Extract every line of the listing below and reproduce each one word for word, in its original order.

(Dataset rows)
================================

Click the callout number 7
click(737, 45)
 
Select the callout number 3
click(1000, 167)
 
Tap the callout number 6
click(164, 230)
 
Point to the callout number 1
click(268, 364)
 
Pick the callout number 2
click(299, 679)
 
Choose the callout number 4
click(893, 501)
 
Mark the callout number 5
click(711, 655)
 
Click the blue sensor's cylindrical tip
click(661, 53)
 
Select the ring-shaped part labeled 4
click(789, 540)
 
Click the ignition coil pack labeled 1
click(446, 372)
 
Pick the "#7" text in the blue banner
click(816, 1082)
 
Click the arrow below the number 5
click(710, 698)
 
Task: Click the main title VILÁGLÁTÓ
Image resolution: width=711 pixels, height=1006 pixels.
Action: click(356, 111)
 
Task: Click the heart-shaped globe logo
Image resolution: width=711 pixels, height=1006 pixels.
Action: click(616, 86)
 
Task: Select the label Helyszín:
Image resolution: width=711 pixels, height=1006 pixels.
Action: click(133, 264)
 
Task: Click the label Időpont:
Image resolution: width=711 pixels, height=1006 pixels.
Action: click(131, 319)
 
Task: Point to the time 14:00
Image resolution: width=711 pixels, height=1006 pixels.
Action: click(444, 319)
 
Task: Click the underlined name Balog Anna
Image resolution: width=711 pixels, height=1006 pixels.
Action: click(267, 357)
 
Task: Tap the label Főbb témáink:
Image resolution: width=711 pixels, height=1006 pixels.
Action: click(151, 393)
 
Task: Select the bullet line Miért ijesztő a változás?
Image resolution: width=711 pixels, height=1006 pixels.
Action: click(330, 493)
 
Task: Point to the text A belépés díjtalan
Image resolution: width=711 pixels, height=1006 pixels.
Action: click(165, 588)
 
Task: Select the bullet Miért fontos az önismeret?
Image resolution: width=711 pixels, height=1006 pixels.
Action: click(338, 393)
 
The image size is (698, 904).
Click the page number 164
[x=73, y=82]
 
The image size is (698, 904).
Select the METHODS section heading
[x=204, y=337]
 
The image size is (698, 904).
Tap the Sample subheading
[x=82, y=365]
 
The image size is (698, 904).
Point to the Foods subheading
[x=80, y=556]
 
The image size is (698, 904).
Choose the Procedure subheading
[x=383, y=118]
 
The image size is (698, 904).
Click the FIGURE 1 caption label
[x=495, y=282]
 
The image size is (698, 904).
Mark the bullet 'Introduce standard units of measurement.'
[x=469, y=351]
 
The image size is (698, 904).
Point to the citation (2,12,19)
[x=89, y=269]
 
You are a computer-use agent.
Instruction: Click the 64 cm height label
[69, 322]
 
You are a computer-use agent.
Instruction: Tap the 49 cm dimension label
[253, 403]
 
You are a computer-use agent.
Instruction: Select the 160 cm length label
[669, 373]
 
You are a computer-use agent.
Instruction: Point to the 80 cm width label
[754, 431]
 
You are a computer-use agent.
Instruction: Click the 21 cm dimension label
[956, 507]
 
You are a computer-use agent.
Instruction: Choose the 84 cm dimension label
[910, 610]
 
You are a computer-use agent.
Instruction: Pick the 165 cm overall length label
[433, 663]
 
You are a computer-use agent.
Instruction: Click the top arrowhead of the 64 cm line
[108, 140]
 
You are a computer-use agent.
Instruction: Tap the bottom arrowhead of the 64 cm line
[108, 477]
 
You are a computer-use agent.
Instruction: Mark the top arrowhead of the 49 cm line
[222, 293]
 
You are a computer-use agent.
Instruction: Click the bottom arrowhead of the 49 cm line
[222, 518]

================================

**Full output**
Click the callout number 7
click(737, 45)
 
Select the callout number 3
click(1000, 167)
 
Tap the callout number 6
click(164, 230)
 
Point to the callout number 1
click(268, 364)
 
Pick the callout number 2
click(299, 679)
 
Choose the callout number 4
click(893, 501)
 
Mark the callout number 5
click(711, 655)
 
Click the blue sensor's cylindrical tip
click(661, 53)
 
Select the ring-shaped part labeled 4
click(789, 540)
 
Click the ignition coil pack labeled 1
click(446, 372)
 
Pick the "#7" text in the blue banner
click(816, 1082)
 
Click the arrow below the number 5
click(710, 698)
 
Task: Click the main title VILÁGLÁTÓ
Image resolution: width=711 pixels, height=1006 pixels.
Action: click(356, 111)
 
Task: Click the heart-shaped globe logo
Image resolution: width=711 pixels, height=1006 pixels.
Action: click(616, 86)
 
Task: Select the label Helyszín:
Image resolution: width=711 pixels, height=1006 pixels.
Action: click(133, 264)
 
Task: Click the label Időpont:
Image resolution: width=711 pixels, height=1006 pixels.
Action: click(131, 319)
 
Task: Point to the time 14:00
Image resolution: width=711 pixels, height=1006 pixels.
Action: click(444, 319)
 
Task: Click the underlined name Balog Anna
Image resolution: width=711 pixels, height=1006 pixels.
Action: click(267, 357)
 
Task: Tap the label Főbb témáink:
Image resolution: width=711 pixels, height=1006 pixels.
Action: click(151, 393)
 
Task: Select the bullet line Miért ijesztő a változás?
Image resolution: width=711 pixels, height=1006 pixels.
Action: click(330, 493)
 
Task: Point to the text A belépés díjtalan
Image resolution: width=711 pixels, height=1006 pixels.
Action: click(165, 588)
 
Task: Select the bullet Miért fontos az önismeret?
Image resolution: width=711 pixels, height=1006 pixels.
Action: click(338, 393)
 
The image size is (698, 904).
Click the page number 164
[x=73, y=82]
 
The image size is (698, 904).
Select the METHODS section heading
[x=204, y=337]
 
The image size is (698, 904).
Tap the Sample subheading
[x=82, y=365]
 
The image size is (698, 904).
Point to the Foods subheading
[x=80, y=556]
 
The image size is (698, 904).
Choose the Procedure subheading
[x=383, y=118]
 
The image size is (698, 904).
Click the FIGURE 1 caption label
[x=495, y=282]
 
The image size is (698, 904).
Mark the bullet 'Introduce standard units of measurement.'
[x=469, y=351]
 
The image size is (698, 904).
Point to the citation (2,12,19)
[x=89, y=269]
 
You are a computer-use agent.
Instruction: Click the 64 cm height label
[69, 322]
 
You are a computer-use agent.
Instruction: Tap the 49 cm dimension label
[253, 403]
 
You are a computer-use agent.
Instruction: Select the 160 cm length label
[669, 373]
 
You are a computer-use agent.
Instruction: Point to the 80 cm width label
[754, 431]
 
You are a computer-use agent.
Instruction: Click the 21 cm dimension label
[956, 507]
 
You are a computer-use agent.
Instruction: Choose the 84 cm dimension label
[910, 610]
 
You are a computer-use agent.
Instruction: Pick the 165 cm overall length label
[433, 663]
 
You are a computer-use agent.
Instruction: Click the top arrowhead of the 64 cm line
[108, 140]
 
You are a computer-use agent.
Instruction: Tap the bottom arrowhead of the 64 cm line
[108, 477]
 
You are a computer-use agent.
Instruction: Mark the top arrowhead of the 49 cm line
[222, 293]
 
You are a computer-use agent.
Instruction: Click the bottom arrowhead of the 49 cm line
[222, 518]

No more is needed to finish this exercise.